- **Work item**:
Wherever pictures appear in the listing below, leave them out, and copy exactly, and only, everything from the line with "You are a computer-use" down to the line with "The width and height of the screenshot is (618, 463).".

- **Material shown**:
======
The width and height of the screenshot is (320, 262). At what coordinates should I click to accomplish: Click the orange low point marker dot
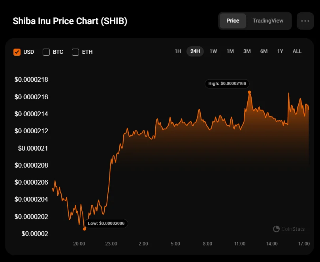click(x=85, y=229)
======
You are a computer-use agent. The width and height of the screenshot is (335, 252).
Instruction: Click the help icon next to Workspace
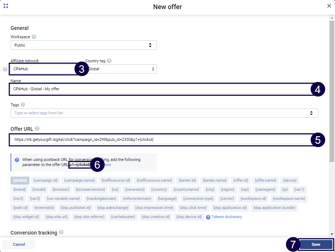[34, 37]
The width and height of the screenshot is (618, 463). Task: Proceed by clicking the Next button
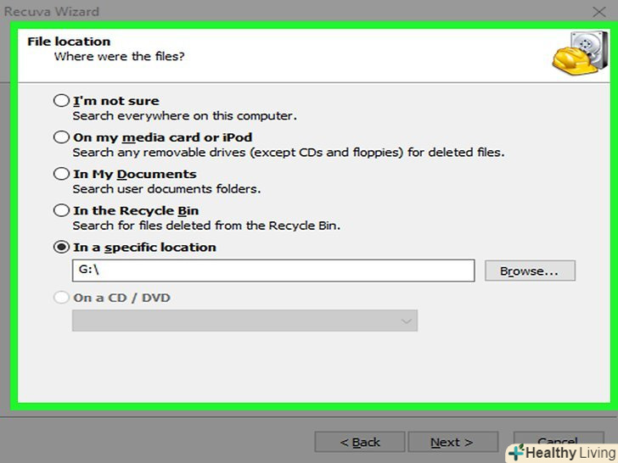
======
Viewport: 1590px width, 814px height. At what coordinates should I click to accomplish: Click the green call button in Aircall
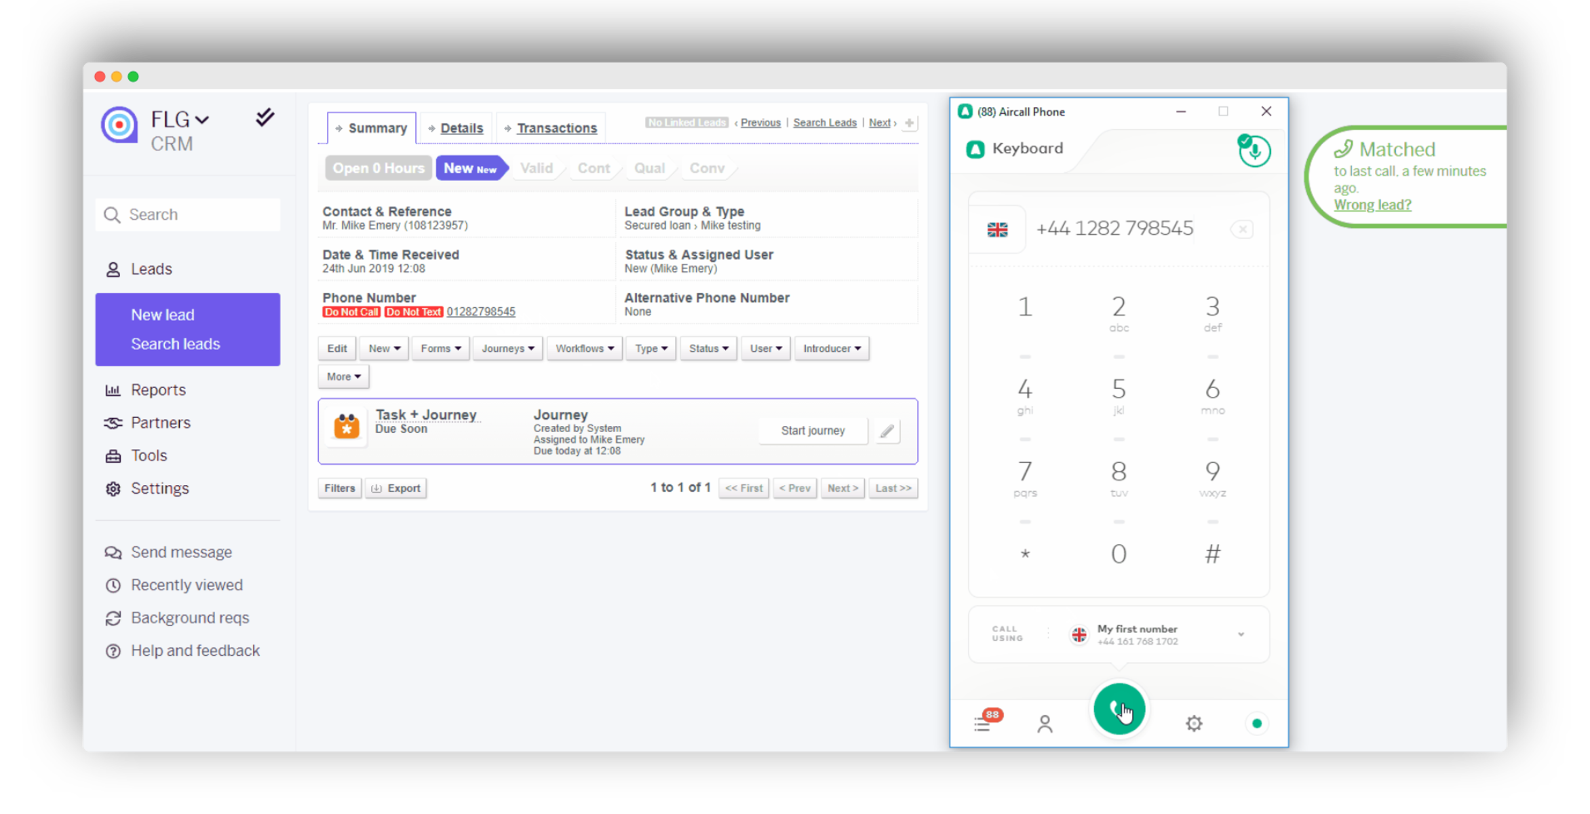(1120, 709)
======
- **Result below**:
You are a computer-use agent. The width and height of the screenshot is (335, 252).
Instruction: Click the help icon next to Workspace
[34, 37]
The width and height of the screenshot is (618, 463). Task: Proceed by clicking the Next button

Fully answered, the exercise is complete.